Читаем без скачивания Жить - Юй Хуа
Шрифт:
Интервал:
Закладка:
— Хорошая смерть, — сказал Фугуй.
День близился к концу. Люди по двое, по трое возвращались с поля. Солнце догорало в багровых облаках. Лицо старика сияло в его лучах.
— О Цзячжэнь после смерти не судачили, как о других деревенских женщинах.
От его слов мне почему-то стало хорошо, я закрыл глаза и представил себе волнуемую ветром зеленую степь. А когда открыл, то увидел опустевшие поля. Теперь они казались бескрайними и сверкающими, словно море.
Фугуй смотрел на меня прищурившись, положив руки на колени. Я понял, что рассказ не кончен, и спросил:
— Сколько сейчас Кугэню?
Он посмотрел на меня странным взглядом: не то с грустью, не то с радостью. Помолчал и ответил:
— Семнадцать.
После смерти Цзячжэнь остались мы втроем. Эрси купил заплечную корзинку, всюду носил в ней сына и узелок с пеленками. К тачке он приладил бамбуковую перекладину и сушил пеленки прямо на ней. Прохожие смеялись, а его товарищи им кричали: «Как бы вам не заплакать!» Эрси приходилось и тяжести возить, и за ребенком следить; конечно, он из сил выбивался. Но Кугэнь был очень умный, помогал отцу: когда хотел есть, плакал громко, а когда просил сменить пеленку, — тихо. Пеленки Эрси менял сам, а если надо было накормить сына, находил женщину с младенцем и давал ей монетку, чтобы она и Кугэня приложила к груди.

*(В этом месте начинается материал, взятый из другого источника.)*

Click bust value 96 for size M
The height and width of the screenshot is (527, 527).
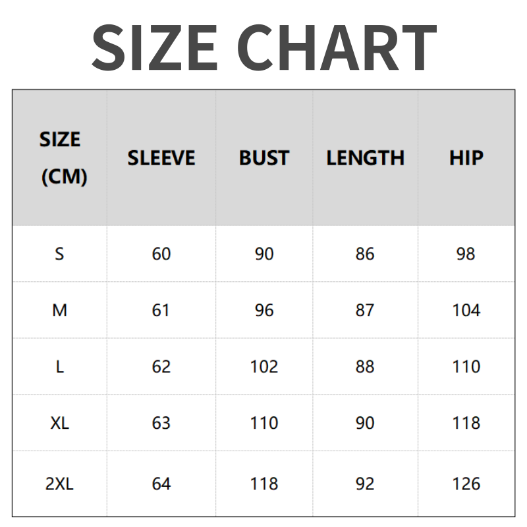pyautogui.click(x=264, y=310)
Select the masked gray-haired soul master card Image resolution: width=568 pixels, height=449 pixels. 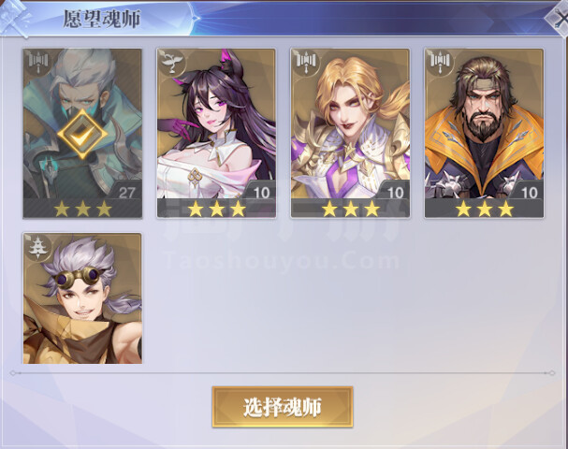82,134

Эрси спиной чувствовал, как Кугэнь растет.
Я предлагал Эрси взять Кугэня к себе в деревню, чтобы ему так не надрываться, но Эрси жалко было с ним расстаться. Скоро мальчик подрос, и Эрси полегчало: пока он грузился, Кугэнь играл рядом, а потом сам забирался в тачку и они ехали дальше.

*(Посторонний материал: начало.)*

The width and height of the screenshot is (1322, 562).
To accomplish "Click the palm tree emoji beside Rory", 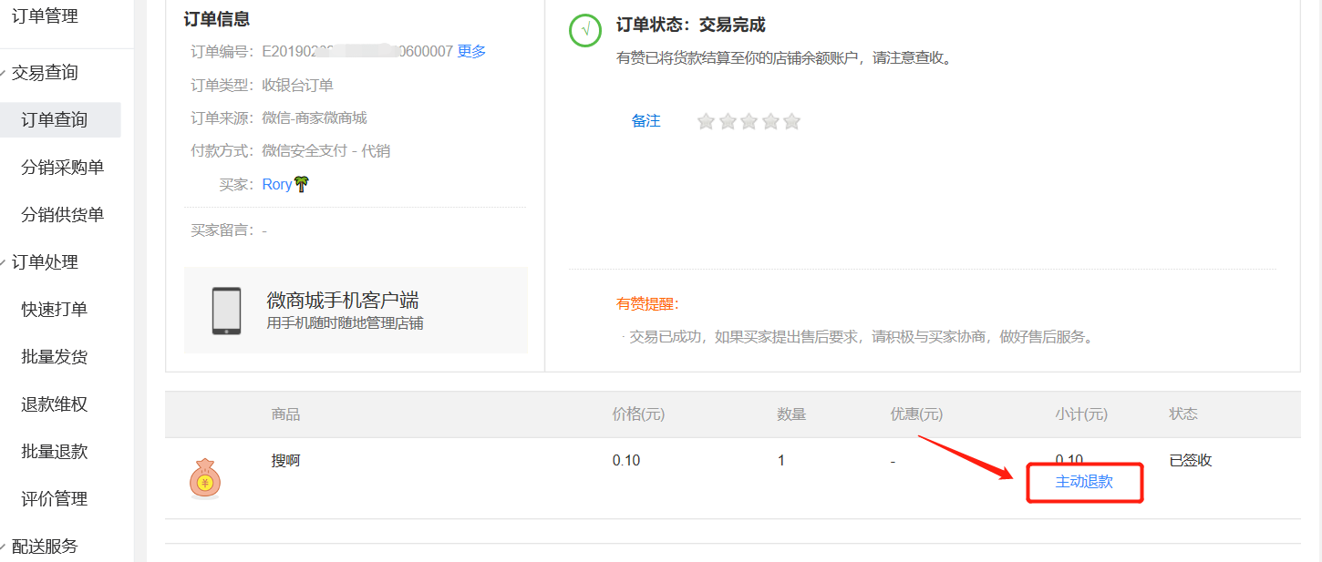I will tap(302, 184).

Я уже говорил, что Кугэнь был очень умный. Он, еще когда ездил в корзинке, научился ругаться: наливался краской и громко лопотал что-то, глядя на прохожих. Правда, только Эрси понимал, что он говорит. А потом Кугэнь научился подзывать детей, у которых в руках было что-нибудь интересное. Улыбался им, а когда они подходили, говорил:
— Дай!
Но они не давали, и тогда он кривился и говорил:
— Уйди!
И меня стал узнавать, кричал Эрси:
— Твой отец пришел!
Эрси все никак не мог забыть Фэнся. Он всегда был молчун, а теперь за весь день мог ни слова не сказать. Только со мной немного разговаривал.
Кугэнь становился все больше похожим на Фэнся. Когда Эрси смотрел на него с грустью, я понимал, что он вспоминает Фэнся.
Как-то я ему сказал:
— Что делать, надо жить дальше. Не думай о ней так часто.
Он ответил:
— Я не могу о ней не думать.
Кугэню было уже три года. Он качался на табуретке и пытался понять, о чем это мы.

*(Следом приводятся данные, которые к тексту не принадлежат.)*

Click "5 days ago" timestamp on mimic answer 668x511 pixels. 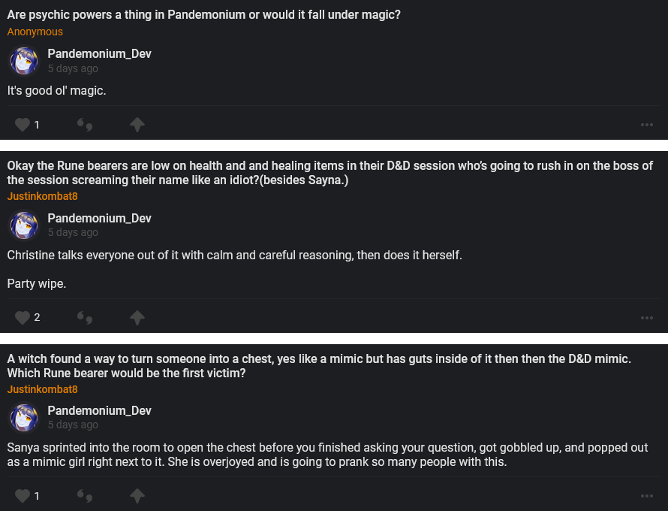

Потом мы вместе вышли из дома — они с Кугэнем на работу, а я в деревню. Эрси шагал очень быстро, жался к стенам, словно не хотел, чтобы его узнали. Кугэнь еле за ним поспевал. На перекрестке я попрощался с ними:
— Эрси, Кугэнь, мне пора!
Кугэнь мне помахал рукой:
— Иди, иди!
Несколько раз я все-таки брал его к себе. Ему нравилось бегать по деревне. Он просил меня:
— Дед, поймай мне воробья!
— Как же я его поймаю?
— Залезь на дерево.
— Я упаду. Ты же не хочешь, чтобы я разбился?
— Нет, я хочу воробья!
Кугэню у меня нравилось, но Эрси без него и дня не мог прожить.
Каждый вечер он после работы тащился к нам в деревню, а утром — опять в город на работу. Я решил, что это не дело, и стал вечером сам отводить Кугэня в город. Эрси оставлял меня ночевать. После смерти Цзячжэнь меня не тянуло в деревню. Эрси предлагал мне поселиться у него, но я еще мог работать. Я не мог сесть на шею Эрси и отбирать кусок у них с Кугэнем.
Когда Кугэню исполнилось четыре года, Эрси умер. Его раздавило, когда он грузил бетонные плиты. У них людей часто калечило, но убило его одного — такая у нашей семьи судьба. Крановщик его не видел, другие грузчики тоже. Они только услышали страшный крик:
— Кугэнь!
У Эрси не осталось ни одной целой кости, одно кровавое месиво.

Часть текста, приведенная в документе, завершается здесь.